◆ Task details ◆
Note each line in the data below that holds "agent", and copy it.

◆ Provided information ◆
▬▬▬▬▬▬▬▬▬▬
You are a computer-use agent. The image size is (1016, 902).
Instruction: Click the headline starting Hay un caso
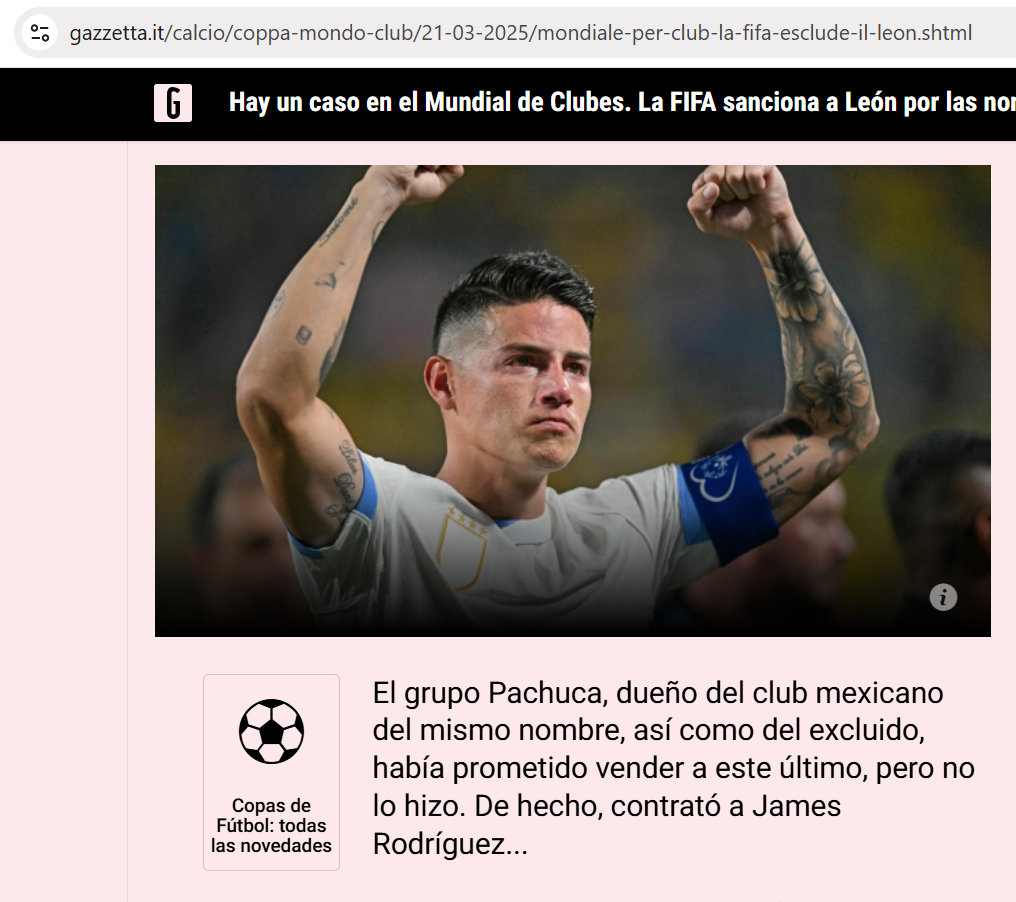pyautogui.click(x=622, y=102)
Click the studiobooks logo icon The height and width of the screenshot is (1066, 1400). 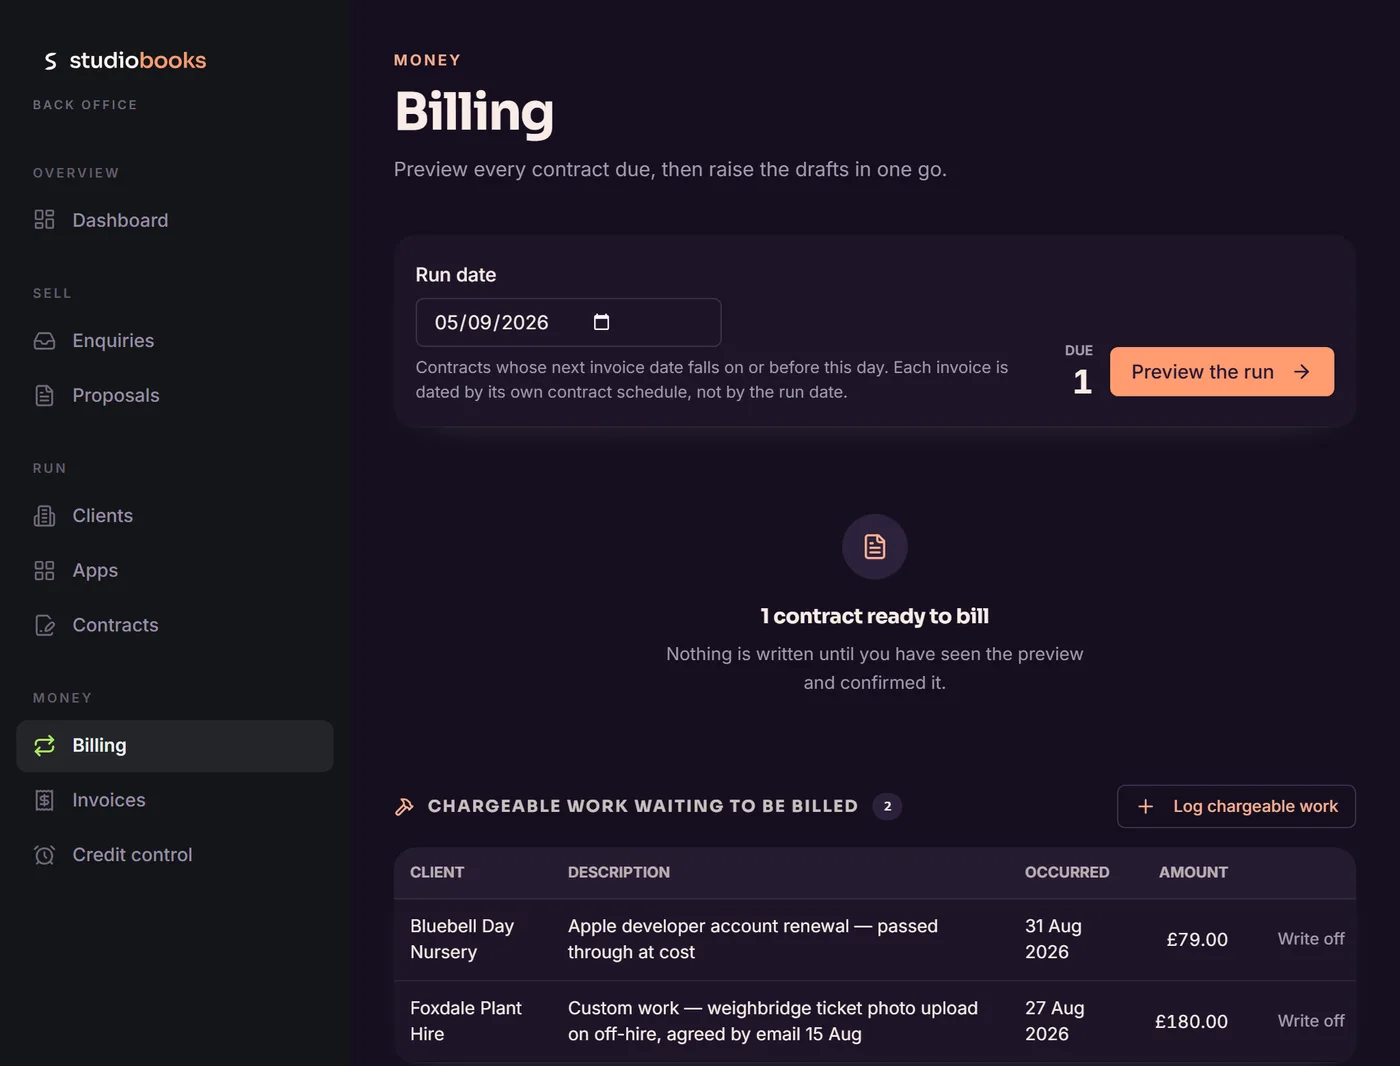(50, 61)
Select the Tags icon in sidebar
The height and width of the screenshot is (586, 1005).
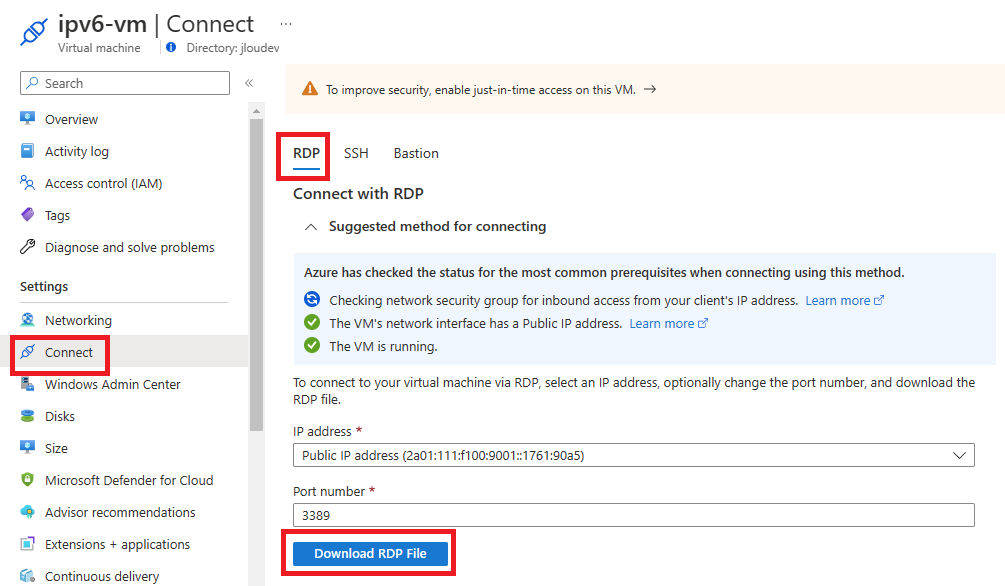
▬▬▬▬▬▬▬▬▬▬
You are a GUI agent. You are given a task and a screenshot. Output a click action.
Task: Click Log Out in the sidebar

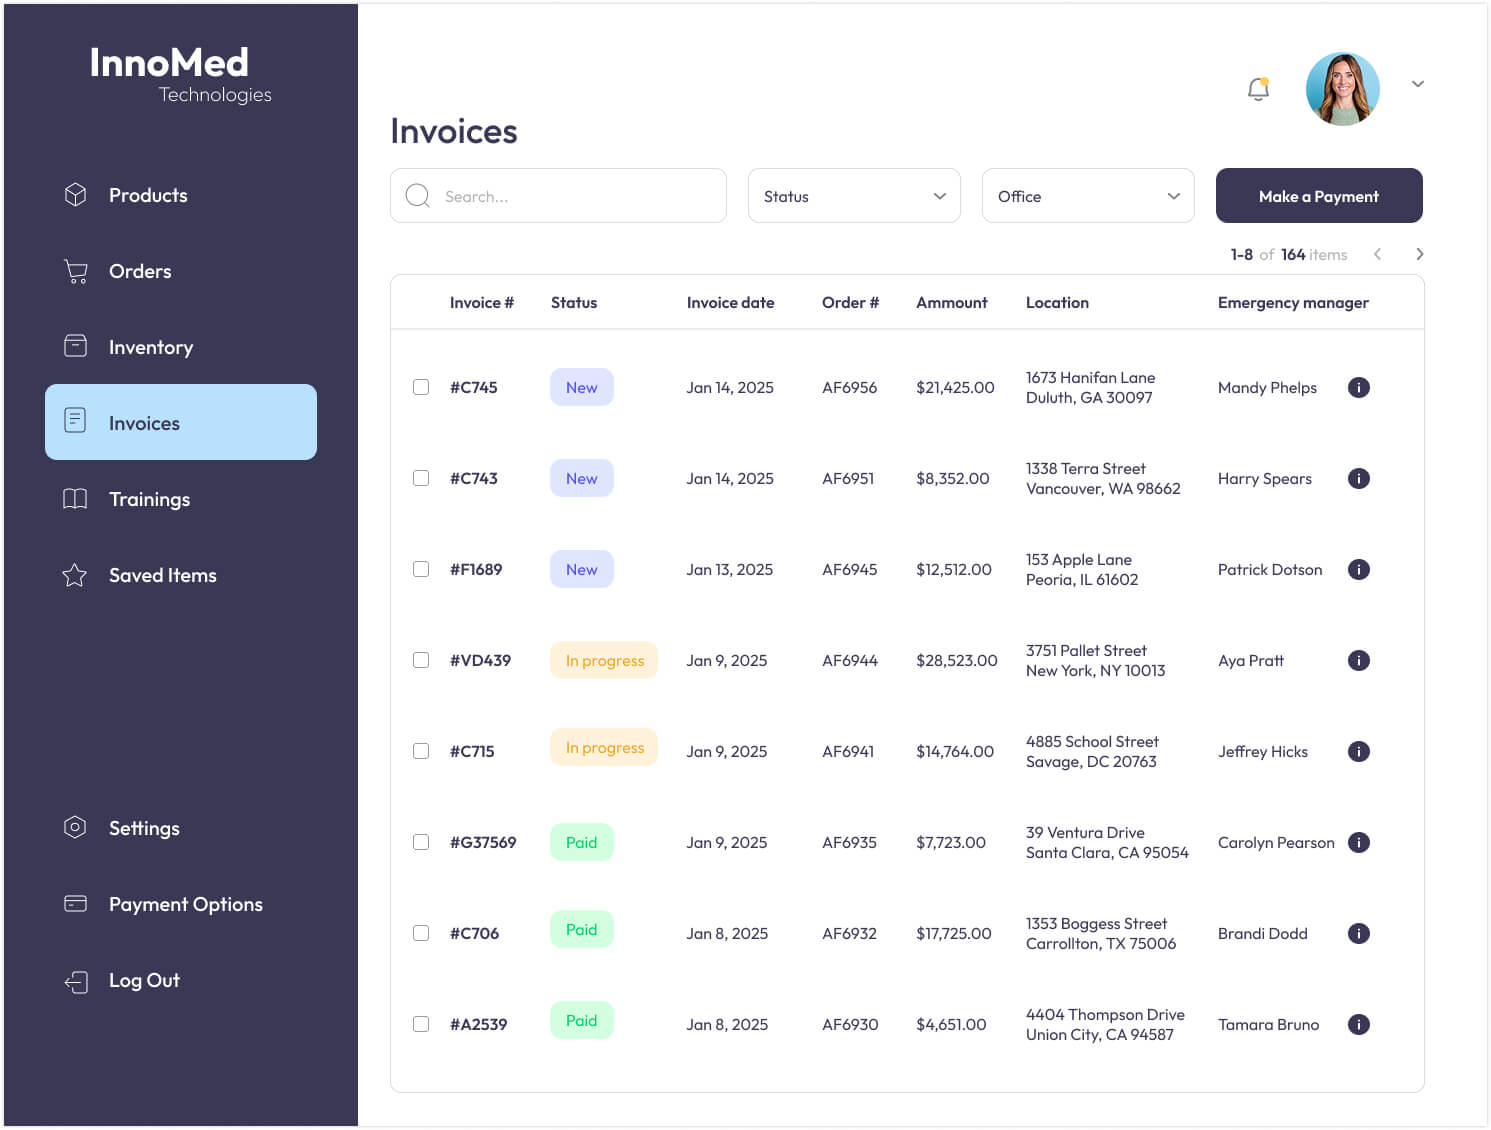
▬▬▬▬▬▬▬▬▬▬
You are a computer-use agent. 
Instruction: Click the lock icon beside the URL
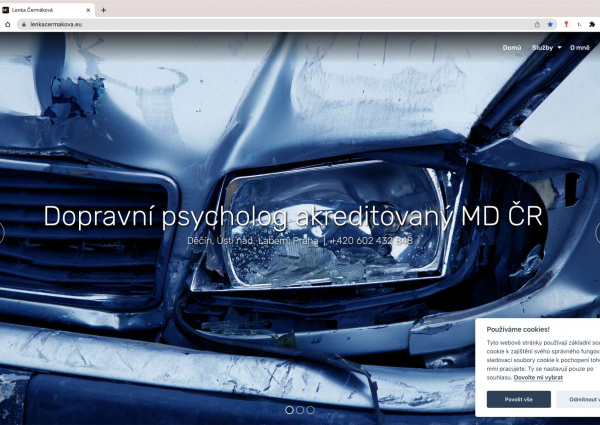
▬▬▬▬▬▬▬▬▬▬
◆ Written answer ◆
You are a computer-use agent. The image size is (1016, 902).
You are a GUI agent. You are given a task and a screenshot. Output a click action.
You are a computer-use agent. 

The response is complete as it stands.